----- Records shown

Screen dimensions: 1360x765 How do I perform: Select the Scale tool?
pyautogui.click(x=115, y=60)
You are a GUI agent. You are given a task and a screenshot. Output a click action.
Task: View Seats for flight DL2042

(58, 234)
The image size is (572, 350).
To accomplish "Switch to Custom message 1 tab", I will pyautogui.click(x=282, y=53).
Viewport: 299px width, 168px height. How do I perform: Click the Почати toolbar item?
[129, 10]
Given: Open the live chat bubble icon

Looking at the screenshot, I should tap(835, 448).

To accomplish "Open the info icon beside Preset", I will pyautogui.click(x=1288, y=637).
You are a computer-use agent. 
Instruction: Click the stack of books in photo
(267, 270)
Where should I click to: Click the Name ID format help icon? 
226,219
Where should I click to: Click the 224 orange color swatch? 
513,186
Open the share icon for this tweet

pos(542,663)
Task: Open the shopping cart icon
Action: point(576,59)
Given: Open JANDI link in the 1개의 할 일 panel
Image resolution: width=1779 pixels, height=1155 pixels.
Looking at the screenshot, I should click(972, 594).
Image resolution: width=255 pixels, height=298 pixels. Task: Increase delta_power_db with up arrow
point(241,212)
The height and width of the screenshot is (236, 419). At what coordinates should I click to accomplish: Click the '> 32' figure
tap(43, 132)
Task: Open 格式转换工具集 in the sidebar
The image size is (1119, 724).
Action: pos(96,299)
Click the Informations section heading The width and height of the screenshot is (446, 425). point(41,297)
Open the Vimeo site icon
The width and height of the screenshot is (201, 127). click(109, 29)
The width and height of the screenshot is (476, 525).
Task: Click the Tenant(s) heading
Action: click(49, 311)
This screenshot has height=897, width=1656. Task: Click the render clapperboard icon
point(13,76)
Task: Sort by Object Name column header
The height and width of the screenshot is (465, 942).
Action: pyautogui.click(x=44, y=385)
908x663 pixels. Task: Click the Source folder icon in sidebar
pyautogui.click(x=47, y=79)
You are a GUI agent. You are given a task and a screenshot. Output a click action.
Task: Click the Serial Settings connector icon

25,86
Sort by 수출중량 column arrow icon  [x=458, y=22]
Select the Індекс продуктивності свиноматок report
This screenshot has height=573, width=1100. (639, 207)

----------

* [Exercise details]
Arrange every line of the data above as a numbered list, leaving out the blank lines.

* [Task solution]
1. Screen dimensions: 1360x765 How do I perform: Select the Scale tool?
2. pyautogui.click(x=115, y=60)
3. You are a GUI agent. You are given a task and a screenshot. Output a click action.
4. Task: View Seats for flight DL2042
5. (58, 234)
6. The image size is (572, 350).
7. To accomplish "Switch to Custom message 1 tab", I will pyautogui.click(x=282, y=53).
8. Viewport: 299px width, 168px height. How do I perform: Click the Почати toolbar item?
9. [129, 10]
10. Given: Open the live chat bubble icon
11. Looking at the screenshot, I should tap(835, 448).
12. To accomplish "Open the info icon beside Preset", I will pyautogui.click(x=1288, y=637).
13. You are a computer-use agent. 
14. Instruction: Click the stack of books in photo
15. (267, 270)
16. Where should I click to: Click the Name ID format help icon? 
17. 226,219
18. Where should I click to: Click the 224 orange color swatch? 
19. 513,186
20. Open the share icon for this tweet
21. pos(542,663)
22. Task: Open the shopping cart icon
23. Action: point(576,59)
24. Given: Open JANDI link in the 1개의 할 일 panel
25. Image resolution: width=1779 pixels, height=1155 pixels.
26. Looking at the screenshot, I should click(972, 594).
27. Image resolution: width=255 pixels, height=298 pixels. Task: Increase delta_power_db with up arrow
28. point(241,212)
29. The height and width of the screenshot is (236, 419). At what coordinates should I click to accomplish: Click the '> 32' figure
30. tap(43, 132)
31. Task: Open 格式转换工具集 in the sidebar
32. The image size is (1119, 724).
33. Action: pos(96,299)
34. Click the Informations section heading The width and height of the screenshot is (446, 425). point(41,297)
35. Open the Vimeo site icon
36. The width and height of the screenshot is (201, 127). click(109, 29)
37. The width and height of the screenshot is (476, 525).
38. Task: Click the Tenant(s) heading
39. Action: click(49, 311)
40. This screenshot has height=897, width=1656. Task: Click the render clapperboard icon
41. point(13,76)
42. Task: Sort by Object Name column header
43. The height and width of the screenshot is (465, 942).
44. Action: pyautogui.click(x=44, y=385)
45. 908x663 pixels. Task: Click the Source folder icon in sidebar
46. pyautogui.click(x=47, y=79)
47. You are a GUI agent. You are given a task and a screenshot. Output a click action.
48. Task: Click the Serial Settings connector icon
49. 25,86
50. Sort by 수출중량 column arrow icon  [x=458, y=22]
51. Select the Індекс продуктивності свиноматок report
52. This screenshot has height=573, width=1100. (639, 207)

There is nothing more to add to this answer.